На Жоржа эта атмосфера производила какое-то чарующее действие. Особенно поражал его приезжий молодой адъютант своими манерами, молодцеватой осанкой, изяществом форм, движений, слов… Он уже подражал ему, глядел ему в глаза с верой неофита[8] и ревновал к нему Каролину. Сидя поодаль от чайного стола, Жорж слушал, как адъютант перекидывался bons-mots[9] с одной молоденькой женщиной, и в то же время ревниво следил за Каролиной. Он увлекся адъютантом, обвел глазами и не нашел гувернантки. Он незаметно встал и пошел в глубь сада… В темноте мелькнуло у самой решетки белое платье…
– Это вы, Каролина?
– Я. Что тебе, Жорж?
– Что вы здесь делаете?
– Ничего… Видишь, смотрю на улицу. Надоело там.
Он стал около. От дома доносился веселый говор и смех. По улице, мерно ступая и звякая цепями, возвращались с работы на блокшивы арестанты. Они прошли, цепи звякнули тише, совсем тихо, и все смолкло. Только в ночной тиши раздавались от бухты протяжные оклики часовых: “слу-шай!” и вслед затем такой же ответ: “слу-шай!..”

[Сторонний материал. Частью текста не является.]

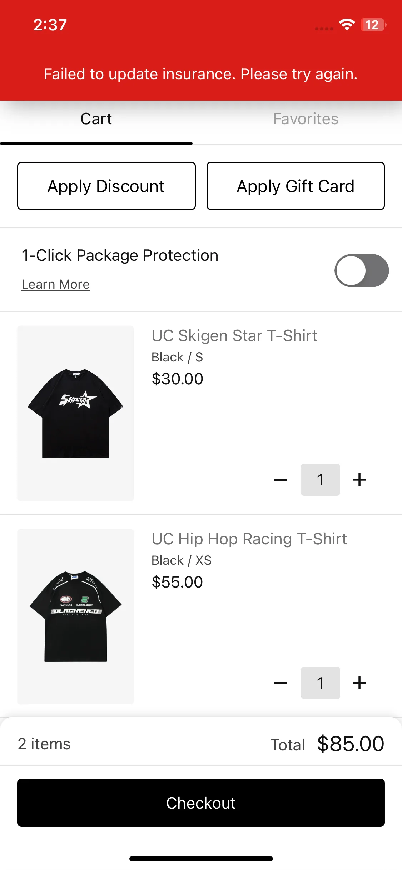Tap the quantity field of Skigen Star T-Shirt
This screenshot has height=870, width=402.
[x=320, y=480]
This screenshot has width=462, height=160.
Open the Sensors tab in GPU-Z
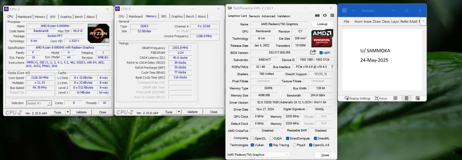254,16
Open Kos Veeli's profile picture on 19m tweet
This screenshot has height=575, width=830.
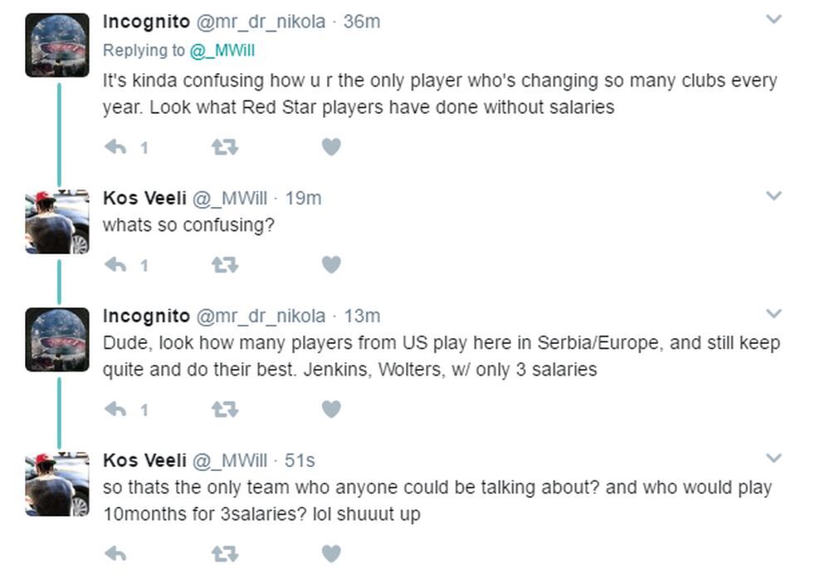57,222
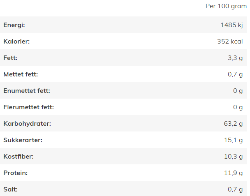The image size is (250, 196).
Task: Click the 3,3 g fat value
Action: [x=235, y=58]

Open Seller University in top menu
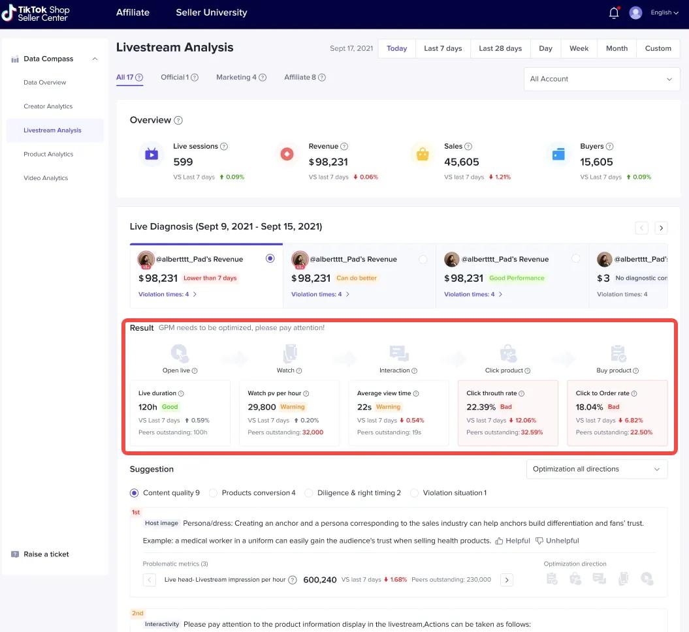[x=211, y=12]
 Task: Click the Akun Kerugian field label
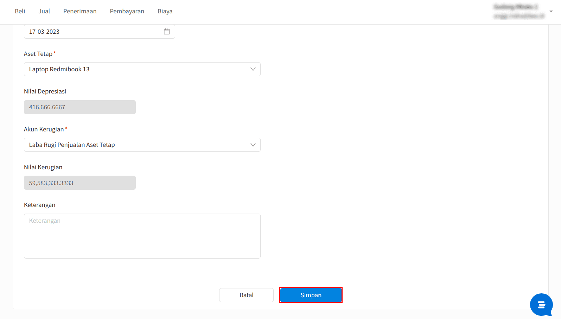44,129
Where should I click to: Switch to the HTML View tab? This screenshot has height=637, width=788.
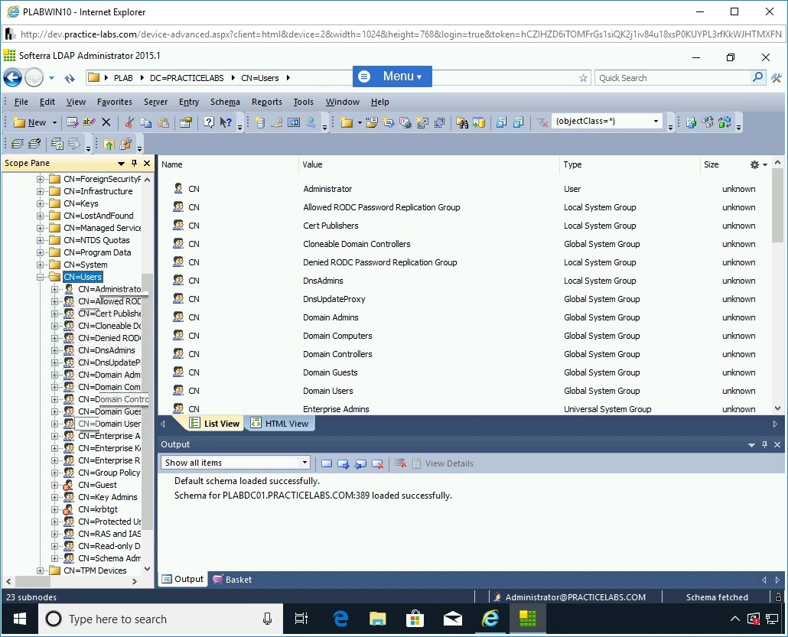[280, 424]
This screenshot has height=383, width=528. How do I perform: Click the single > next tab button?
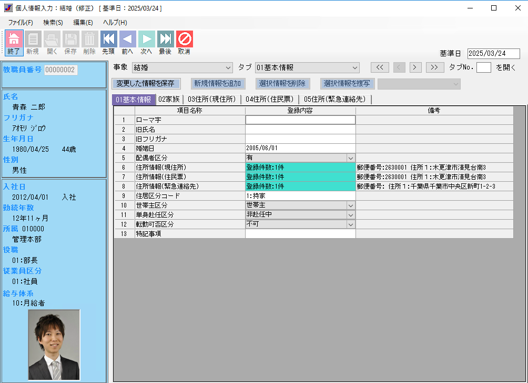(x=416, y=67)
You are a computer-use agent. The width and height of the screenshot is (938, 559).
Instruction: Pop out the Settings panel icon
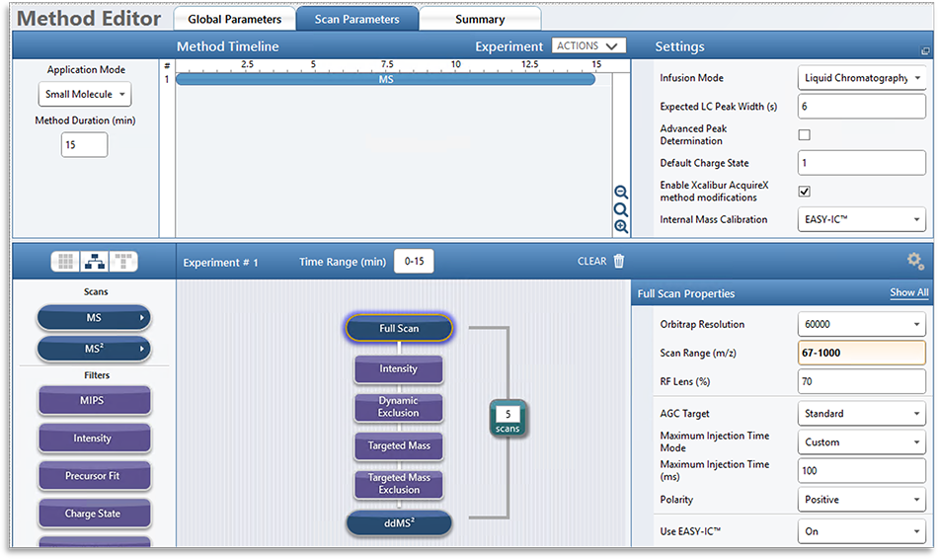click(x=925, y=51)
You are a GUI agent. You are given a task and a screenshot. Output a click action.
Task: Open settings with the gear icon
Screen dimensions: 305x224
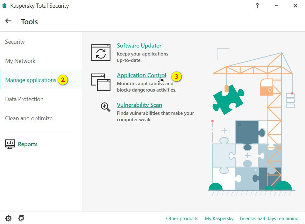click(8, 218)
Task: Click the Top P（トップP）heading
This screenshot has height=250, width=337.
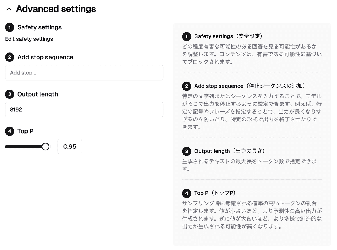Action: (x=215, y=193)
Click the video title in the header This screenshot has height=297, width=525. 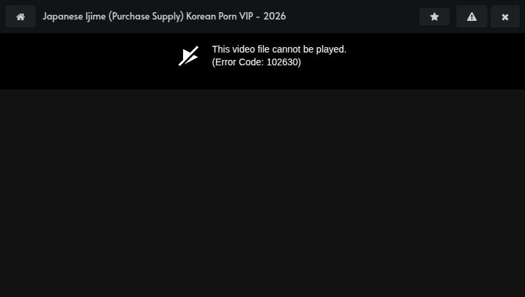pos(164,16)
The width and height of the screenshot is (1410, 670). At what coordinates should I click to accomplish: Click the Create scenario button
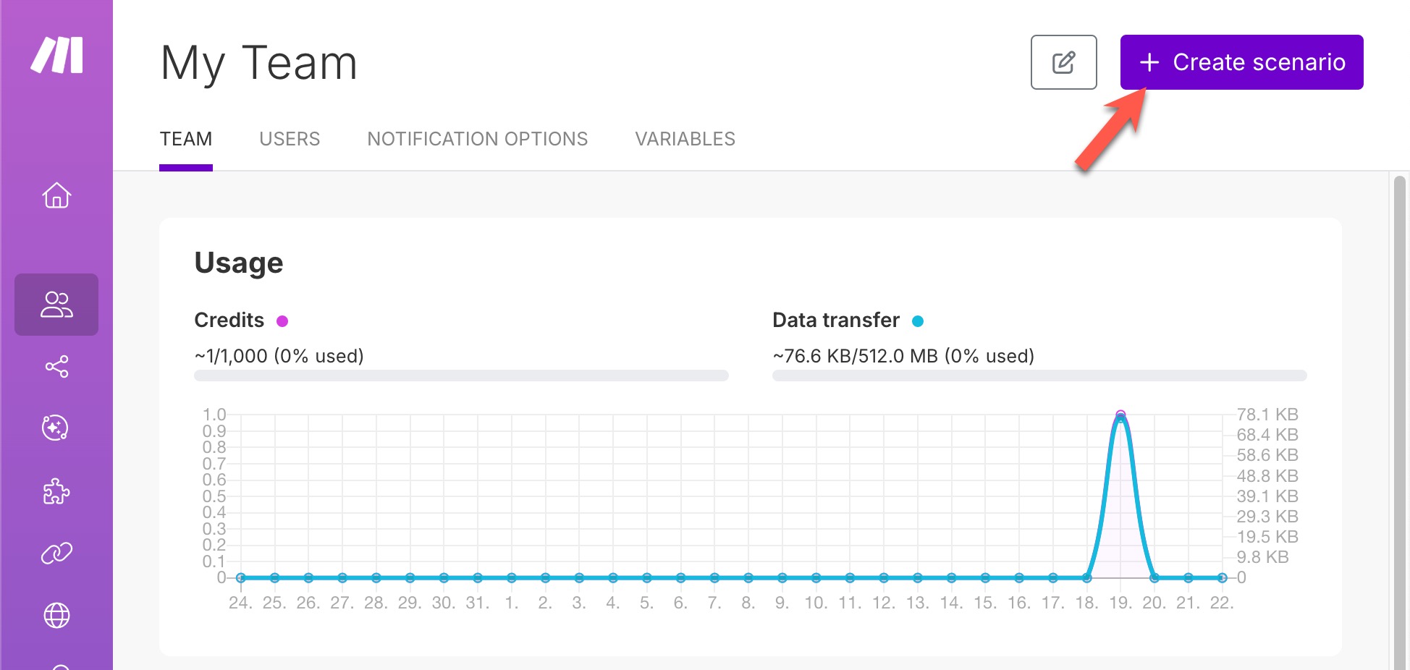tap(1241, 62)
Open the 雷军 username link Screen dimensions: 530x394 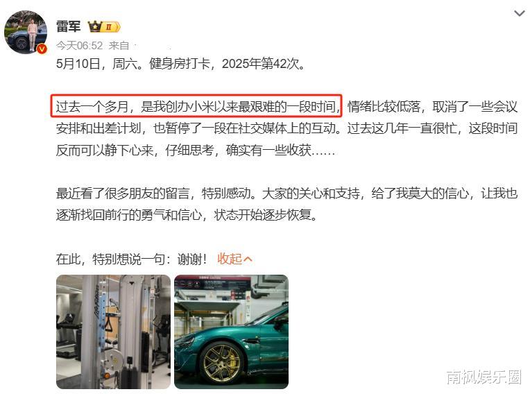(x=68, y=26)
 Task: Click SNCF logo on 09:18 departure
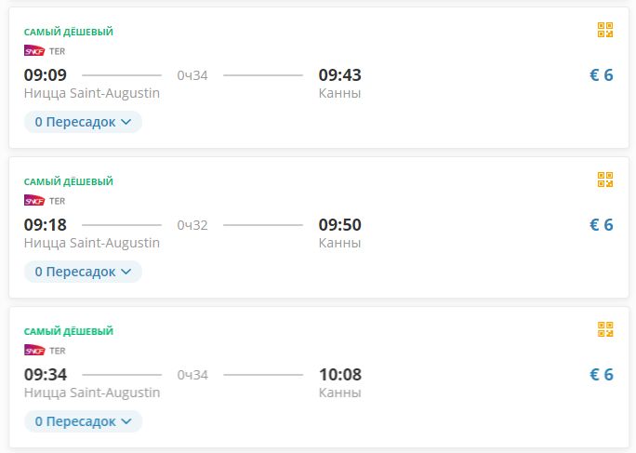point(34,201)
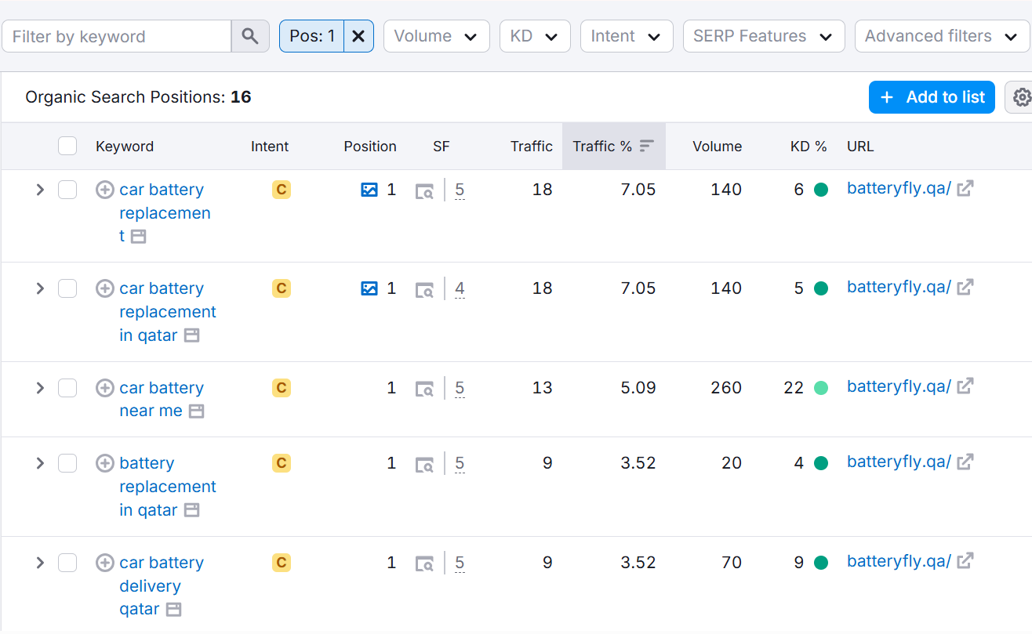This screenshot has width=1032, height=634.
Task: Open the SERP Features filter
Action: [762, 35]
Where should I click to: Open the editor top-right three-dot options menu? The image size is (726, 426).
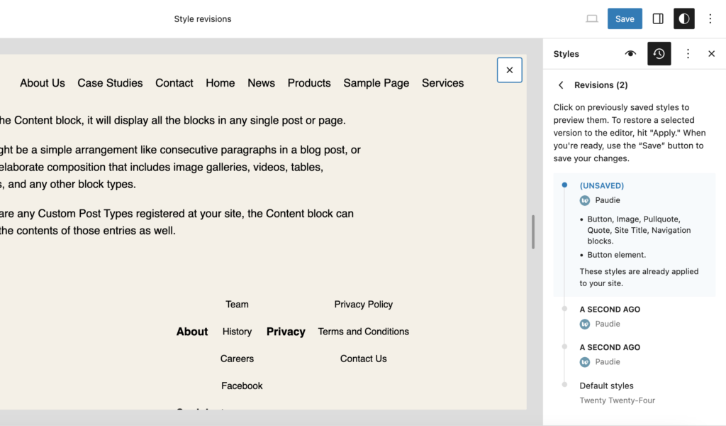710,18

– А пора тебе спать, Жорж… скоро десять часов! – заметила, вытирая слезы, Каролина.
– Вы о чем это, Каролина, плакали? О чем – говорите?
– Так, Жорж… Ну, пора!
– Нет еще… Вы скажите, о чем!
– Ну, скажу… скажу… Пойдем…
– А ты придешь за мной? – шепнул мальчик.
Она закрыла ему рот влажной рукой и приказала молчать.
– Придешь?
– Будешь умницей, приду! – рассмеялась Каролина.
– И с адъютантом без меня не будете говорить?
– Опять… тоже ревновать?.. – подсмеялась Каролина.
– Не смейтесь, лучше не смейтесь, смотрите! – пригрозил Жорж.
– Так я тебя и боюсь!
– Конечно, боитесь! – уверенно отвечал Жорж и пошел вместе с Каролиной к гостям.
– Приходи же скорей! – шепнул он после прощания с родителями и гостями. – Да расскажи, о чем ты плакала! – тоном капризного тирана прибавил Жорж, уходя спать.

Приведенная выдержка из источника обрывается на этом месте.